Jane, who will become a major character later, and in whose apartment all of my personal belongings now sit silently in boxes and bags (and have sat long enough that they are now covered in dust), received an M.A. in linguistics from Berkeley and once made her living inventing evocative trade names.

Many of the products Jane helped name are now quite famous, although there were confidentiality agreements involved, so I am forbidden to divulge details. Even now. So let’s just say this: if you’ve ever heard of a lightly carbonated alcoholic beverage whose name rhymes with “Squeema”…wink wink, nudge nudge.

This was our list of alternative names for the Signaling Device:

 

 

 

ClueZapper

Palm Hoopty

Thumbilical Cord

Thought Bopper

ThunderFist, now with realistic Kung Fu Grip

QuizBang

Mr. Smartyhands

Blurt-O-Matic Jr.

The Mervulator

Toyota Corolla

 

 

 

And the one we decided on, since it’s closest to the actual user experience:

 

 

 

The Jeopardy Weapon

 

 

 

Jane and I laughed a lot making that list. Sometimes even in the instant you’re doing something, you’re aware it’s a moment you’ll want to hang on to forever.

Moving on. I’m calling it a buzzer. Everybody does anyway.

 

  

 

 

  

 

Back in the green room, hours after rehearsal and shortly before my first game, I was having trouble breathing.

I was sitting in a makeup chair, near a live set, on a soundstage inside the Sony lot, about to go on national TV. I was just trying to control my nerves and stay focused. I had spent much of the day secretly expecting to do something idiotic, possibly dishonoring my family before millions of people.

And now, only moments before I would play, my head was on fire. For an instant, I wondered if I would stop breathing completely.

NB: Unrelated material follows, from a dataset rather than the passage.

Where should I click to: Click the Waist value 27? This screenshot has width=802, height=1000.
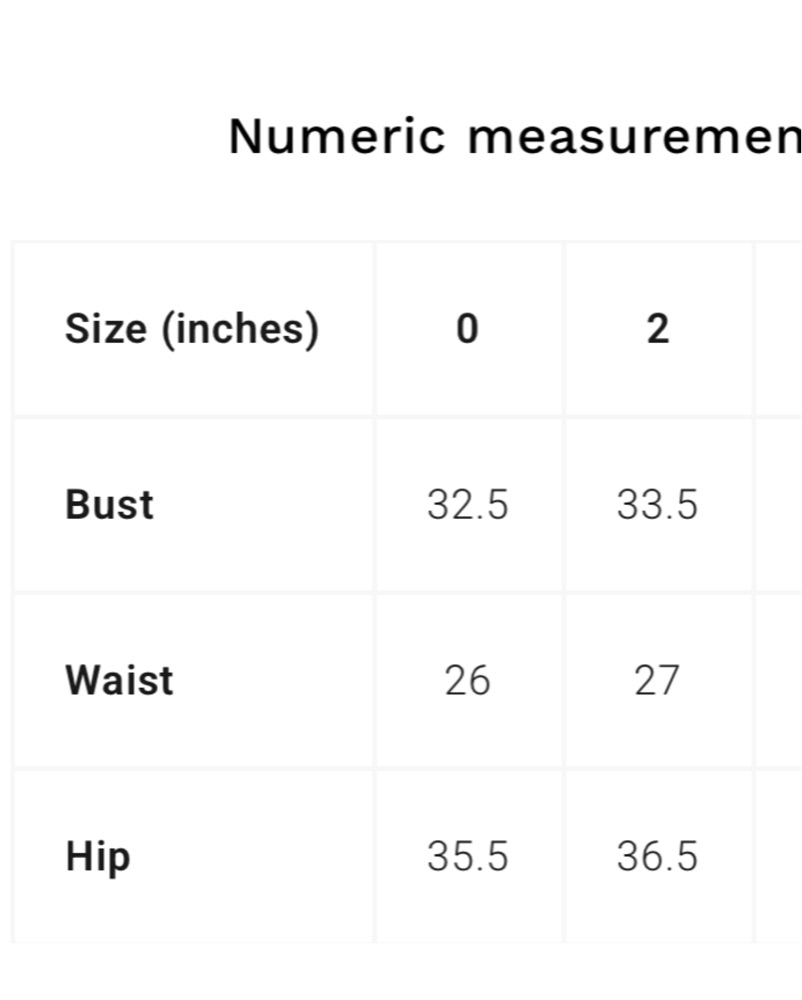click(x=658, y=680)
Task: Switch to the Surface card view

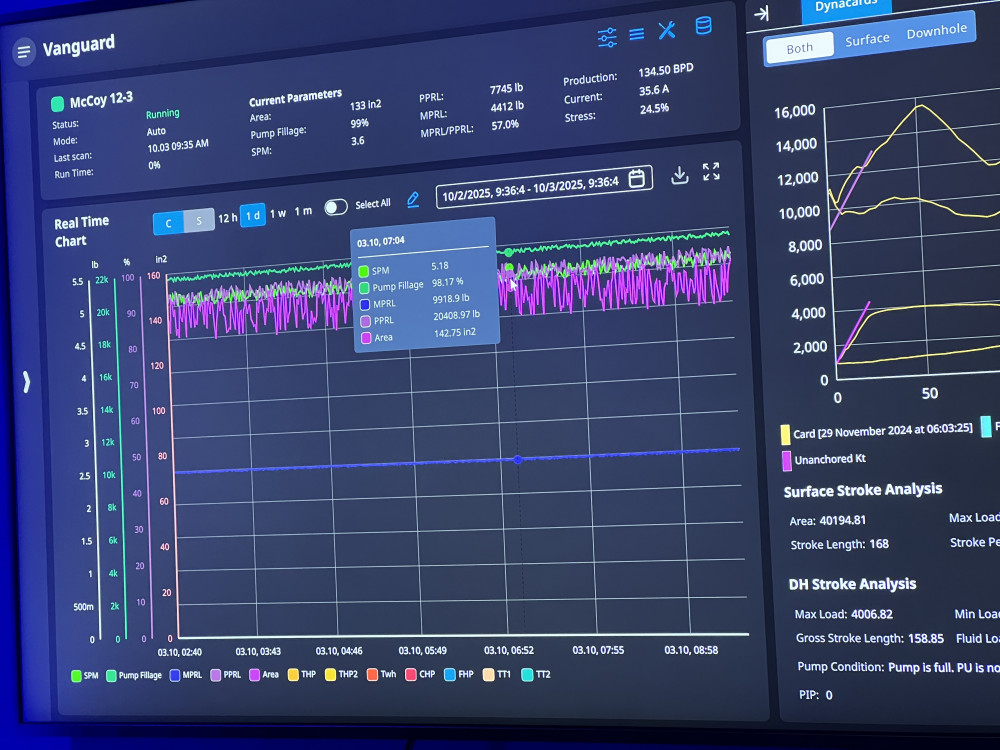Action: tap(867, 39)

That was almost ten years ago now. I’m sitting here writing this in the same exact coffee shop you have in your neighborhood, drinking the same oversweet brownish goo, listening to the same music drowned out by high-speed blenders, and breathing the same aerosol fog of mocha, cleaning products, and sweat. (I do almost all of my writing here, so I don’t have to look at the boxes and garbage bags in the apartment.) Close your eyes, and you can imagine precisely the sensory input I’m experiencing right this second. But even here in this coffee shop, if I close
my
eyes, I can still feel one particular dab of makeup going up my left nostril almost a decade ago.